#### [Aim of the task]
Give the entries again, exactly as written.
[Records supplied — start]
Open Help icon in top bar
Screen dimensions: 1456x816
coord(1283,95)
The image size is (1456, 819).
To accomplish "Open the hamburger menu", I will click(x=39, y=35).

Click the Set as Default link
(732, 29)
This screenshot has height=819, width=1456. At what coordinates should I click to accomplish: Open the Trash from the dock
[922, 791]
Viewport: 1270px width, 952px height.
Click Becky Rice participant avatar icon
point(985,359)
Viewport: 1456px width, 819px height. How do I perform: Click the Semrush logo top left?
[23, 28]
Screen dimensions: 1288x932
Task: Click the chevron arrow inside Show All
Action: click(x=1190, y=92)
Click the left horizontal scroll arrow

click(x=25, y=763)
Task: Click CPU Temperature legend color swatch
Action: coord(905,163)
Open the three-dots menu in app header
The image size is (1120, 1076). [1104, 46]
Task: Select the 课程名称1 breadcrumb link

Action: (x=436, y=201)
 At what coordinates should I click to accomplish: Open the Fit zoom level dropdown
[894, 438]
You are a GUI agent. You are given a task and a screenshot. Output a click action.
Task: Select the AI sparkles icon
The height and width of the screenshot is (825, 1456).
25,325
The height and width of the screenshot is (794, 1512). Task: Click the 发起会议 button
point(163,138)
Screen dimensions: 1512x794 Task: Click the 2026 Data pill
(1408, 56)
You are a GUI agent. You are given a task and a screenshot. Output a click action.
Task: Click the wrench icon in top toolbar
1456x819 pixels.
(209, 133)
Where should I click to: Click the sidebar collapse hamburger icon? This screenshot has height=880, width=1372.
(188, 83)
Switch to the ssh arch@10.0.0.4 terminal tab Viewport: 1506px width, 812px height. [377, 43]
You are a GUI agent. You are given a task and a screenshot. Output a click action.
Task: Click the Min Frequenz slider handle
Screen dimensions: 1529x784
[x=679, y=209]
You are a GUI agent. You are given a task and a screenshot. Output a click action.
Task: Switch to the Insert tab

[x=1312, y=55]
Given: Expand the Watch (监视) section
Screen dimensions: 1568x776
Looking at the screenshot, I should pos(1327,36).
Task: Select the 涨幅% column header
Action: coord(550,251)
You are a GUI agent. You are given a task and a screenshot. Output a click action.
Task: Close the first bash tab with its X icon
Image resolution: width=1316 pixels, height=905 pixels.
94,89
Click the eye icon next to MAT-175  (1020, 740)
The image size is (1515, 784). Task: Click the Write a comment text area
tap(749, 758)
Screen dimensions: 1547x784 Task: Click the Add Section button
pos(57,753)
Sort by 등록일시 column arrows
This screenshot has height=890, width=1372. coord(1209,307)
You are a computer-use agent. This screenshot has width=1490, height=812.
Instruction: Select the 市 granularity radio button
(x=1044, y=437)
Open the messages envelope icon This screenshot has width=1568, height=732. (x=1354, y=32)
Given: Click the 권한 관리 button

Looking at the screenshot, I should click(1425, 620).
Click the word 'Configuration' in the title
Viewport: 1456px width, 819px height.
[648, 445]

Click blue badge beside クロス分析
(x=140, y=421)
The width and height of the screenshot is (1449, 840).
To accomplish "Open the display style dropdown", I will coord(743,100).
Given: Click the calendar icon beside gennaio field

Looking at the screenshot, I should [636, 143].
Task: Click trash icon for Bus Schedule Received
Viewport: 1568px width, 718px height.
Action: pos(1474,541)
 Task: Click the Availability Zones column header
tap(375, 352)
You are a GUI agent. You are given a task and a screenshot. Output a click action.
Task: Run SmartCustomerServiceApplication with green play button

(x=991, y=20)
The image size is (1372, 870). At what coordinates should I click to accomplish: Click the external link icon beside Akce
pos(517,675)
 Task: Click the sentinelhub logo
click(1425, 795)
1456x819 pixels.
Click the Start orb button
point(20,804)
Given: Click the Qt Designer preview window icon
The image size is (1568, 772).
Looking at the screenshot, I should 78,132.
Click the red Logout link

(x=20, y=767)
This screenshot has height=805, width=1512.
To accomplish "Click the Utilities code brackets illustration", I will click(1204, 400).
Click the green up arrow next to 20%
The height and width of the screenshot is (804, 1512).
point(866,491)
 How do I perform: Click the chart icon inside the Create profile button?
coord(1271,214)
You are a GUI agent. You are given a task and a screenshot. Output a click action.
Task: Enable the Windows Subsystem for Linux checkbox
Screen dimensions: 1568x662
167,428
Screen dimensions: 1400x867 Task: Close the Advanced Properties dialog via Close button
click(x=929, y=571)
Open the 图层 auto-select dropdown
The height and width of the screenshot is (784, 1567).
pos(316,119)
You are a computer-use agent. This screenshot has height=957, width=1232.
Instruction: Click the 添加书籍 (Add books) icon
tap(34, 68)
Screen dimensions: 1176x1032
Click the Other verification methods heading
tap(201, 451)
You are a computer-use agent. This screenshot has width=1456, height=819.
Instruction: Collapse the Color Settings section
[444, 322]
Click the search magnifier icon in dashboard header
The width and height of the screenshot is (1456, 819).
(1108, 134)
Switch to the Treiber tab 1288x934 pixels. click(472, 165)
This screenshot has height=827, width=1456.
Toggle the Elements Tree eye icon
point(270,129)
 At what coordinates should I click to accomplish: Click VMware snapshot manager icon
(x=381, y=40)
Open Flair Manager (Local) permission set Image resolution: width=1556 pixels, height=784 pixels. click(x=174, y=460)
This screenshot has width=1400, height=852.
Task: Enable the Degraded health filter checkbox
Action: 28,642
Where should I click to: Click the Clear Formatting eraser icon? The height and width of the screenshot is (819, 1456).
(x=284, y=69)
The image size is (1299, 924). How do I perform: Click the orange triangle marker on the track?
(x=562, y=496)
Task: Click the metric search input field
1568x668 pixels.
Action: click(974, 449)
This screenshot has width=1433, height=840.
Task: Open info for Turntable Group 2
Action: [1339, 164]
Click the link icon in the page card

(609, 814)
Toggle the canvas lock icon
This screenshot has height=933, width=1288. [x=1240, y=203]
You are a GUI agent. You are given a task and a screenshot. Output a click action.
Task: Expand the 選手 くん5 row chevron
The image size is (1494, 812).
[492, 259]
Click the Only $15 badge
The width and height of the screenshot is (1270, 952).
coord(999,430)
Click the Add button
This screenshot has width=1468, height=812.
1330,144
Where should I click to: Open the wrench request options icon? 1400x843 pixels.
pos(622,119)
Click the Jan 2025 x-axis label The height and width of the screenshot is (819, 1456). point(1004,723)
[Records supplied — finish]
#### [Written response]
Open Help icon in top bar
Screen dimensions: 1456x816
coord(1283,95)
The image size is (1456, 819).
To accomplish "Open the hamburger menu", I will click(x=39, y=35).

Click the Set as Default link
(732, 29)
This screenshot has height=819, width=1456. At what coordinates should I click to accomplish: Open the Trash from the dock
[922, 791]
Viewport: 1270px width, 952px height.
Click Becky Rice participant avatar icon
point(985,359)
Viewport: 1456px width, 819px height. How do I perform: Click the Semrush logo top left?
[23, 28]
Screen dimensions: 1288x932
Task: Click the chevron arrow inside Show All
Action: click(x=1190, y=92)
Click the left horizontal scroll arrow

click(x=25, y=763)
Task: Click CPU Temperature legend color swatch
Action: coord(905,163)
Open the three-dots menu in app header
The image size is (1120, 1076). [1104, 46]
Task: Select the 课程名称1 breadcrumb link

Action: (x=436, y=201)
 At what coordinates should I click to accomplish: Open the Fit zoom level dropdown
[894, 438]
You are a GUI agent. You are given a task and a screenshot. Output a click action.
Task: Select the AI sparkles icon
The height and width of the screenshot is (825, 1456).
25,325
The height and width of the screenshot is (794, 1512). Task: Click the 发起会议 button
point(163,138)
Screen dimensions: 1512x794 Task: Click the 2026 Data pill
(1408, 56)
You are a GUI agent. You are given a task and a screenshot. Output a click action.
Task: Click the wrench icon in top toolbar
1456x819 pixels.
(209, 133)
Where should I click to: Click the sidebar collapse hamburger icon? This screenshot has height=880, width=1372.
(188, 83)
Switch to the ssh arch@10.0.0.4 terminal tab Viewport: 1506px width, 812px height. [377, 43]
You are a GUI agent. You are given a task and a screenshot. Output a click action.
Task: Click the Min Frequenz slider handle
Screen dimensions: 1529x784
[x=679, y=209]
You are a GUI agent. You are given a task and a screenshot. Output a click action.
Task: Switch to the Insert tab

[x=1312, y=55]
Given: Expand the Watch (监视) section
Screen dimensions: 1568x776
Looking at the screenshot, I should pos(1327,36).
Task: Select the 涨幅% column header
Action: coord(550,251)
You are a GUI agent. You are given a task and a screenshot. Output a click action.
Task: Close the first bash tab with its X icon
Image resolution: width=1316 pixels, height=905 pixels.
94,89
Click the eye icon next to MAT-175  (1020, 740)
The image size is (1515, 784). Task: Click the Write a comment text area
tap(749, 758)
Screen dimensions: 1547x784 Task: Click the Add Section button
pos(57,753)
Sort by 등록일시 column arrows
This screenshot has height=890, width=1372. coord(1209,307)
You are a computer-use agent. This screenshot has width=1490, height=812.
Instruction: Select the 市 granularity radio button
(x=1044, y=437)
Open the messages envelope icon This screenshot has width=1568, height=732. (x=1354, y=32)
Given: Click the 권한 관리 button

Looking at the screenshot, I should click(1425, 620).
Click the word 'Configuration' in the title
Viewport: 1456px width, 819px height.
[648, 445]

Click blue badge beside クロス分析
(x=140, y=421)
The width and height of the screenshot is (1449, 840).
To accomplish "Open the display style dropdown", I will coord(743,100).
Given: Click the calendar icon beside gennaio field

Looking at the screenshot, I should [636, 143].
Task: Click trash icon for Bus Schedule Received
Viewport: 1568px width, 718px height.
Action: pos(1474,541)
 Task: Click the Availability Zones column header
tap(375, 352)
You are a GUI agent. You are given a task and a screenshot. Output a click action.
Task: Run SmartCustomerServiceApplication with green play button

(x=991, y=20)
The image size is (1372, 870). At what coordinates should I click to accomplish: Click the external link icon beside Akce
pos(517,675)
 Task: Click the sentinelhub logo
click(1425, 795)
1456x819 pixels.
Click the Start orb button
point(20,804)
Given: Click the Qt Designer preview window icon
The image size is (1568, 772).
Looking at the screenshot, I should 78,132.
Click the red Logout link

(x=20, y=767)
This screenshot has height=805, width=1512.
To accomplish "Click the Utilities code brackets illustration", I will click(1204, 400).
Click the green up arrow next to 20%
The height and width of the screenshot is (804, 1512).
point(866,491)
 How do I perform: Click the chart icon inside the Create profile button?
coord(1271,214)
You are a GUI agent. You are given a task and a screenshot. Output a click action.
Task: Enable the Windows Subsystem for Linux checkbox
Screen dimensions: 1568x662
167,428
Screen dimensions: 1400x867 Task: Close the Advanced Properties dialog via Close button
click(x=929, y=571)
Open the 图层 auto-select dropdown
The height and width of the screenshot is (784, 1567).
pos(316,119)
You are a computer-use agent. This screenshot has height=957, width=1232.
Instruction: Click the 添加书籍 (Add books) icon
tap(34, 68)
Screen dimensions: 1176x1032
Click the Other verification methods heading
tap(201, 451)
You are a computer-use agent. This screenshot has width=1456, height=819.
Instruction: Collapse the Color Settings section
[444, 322]
Click the search magnifier icon in dashboard header
The width and height of the screenshot is (1456, 819).
(1108, 134)
Switch to the Treiber tab 1288x934 pixels. click(472, 165)
This screenshot has height=827, width=1456.
Toggle the Elements Tree eye icon
point(270,129)
 At what coordinates should I click to accomplish: Click VMware snapshot manager icon
(x=381, y=40)
Open Flair Manager (Local) permission set Image resolution: width=1556 pixels, height=784 pixels. click(x=174, y=460)
This screenshot has width=1400, height=852.
Task: Enable the Degraded health filter checkbox
Action: 28,642
Where should I click to: Click the Clear Formatting eraser icon? The height and width of the screenshot is (819, 1456).
(x=284, y=69)
The image size is (1299, 924). How do I perform: Click the orange triangle marker on the track?
(x=562, y=496)
Task: Click the metric search input field
1568x668 pixels.
Action: click(974, 449)
This screenshot has width=1433, height=840.
Task: Open info for Turntable Group 2
Action: [1339, 164]
Click the link icon in the page card

(609, 814)
Toggle the canvas lock icon
This screenshot has height=933, width=1288. [x=1240, y=203]
You are a GUI agent. You are given a task and a screenshot. Output a click action.
Task: Expand the 選手 くん5 row chevron
The image size is (1494, 812).
[492, 259]
Click the Only $15 badge
The width and height of the screenshot is (1270, 952).
coord(999,430)
Click the Add button
This screenshot has width=1468, height=812.
1330,144
Where should I click to: Open the wrench request options icon? 1400x843 pixels.
pos(622,119)
Click the Jan 2025 x-axis label The height and width of the screenshot is (819, 1456). point(1004,723)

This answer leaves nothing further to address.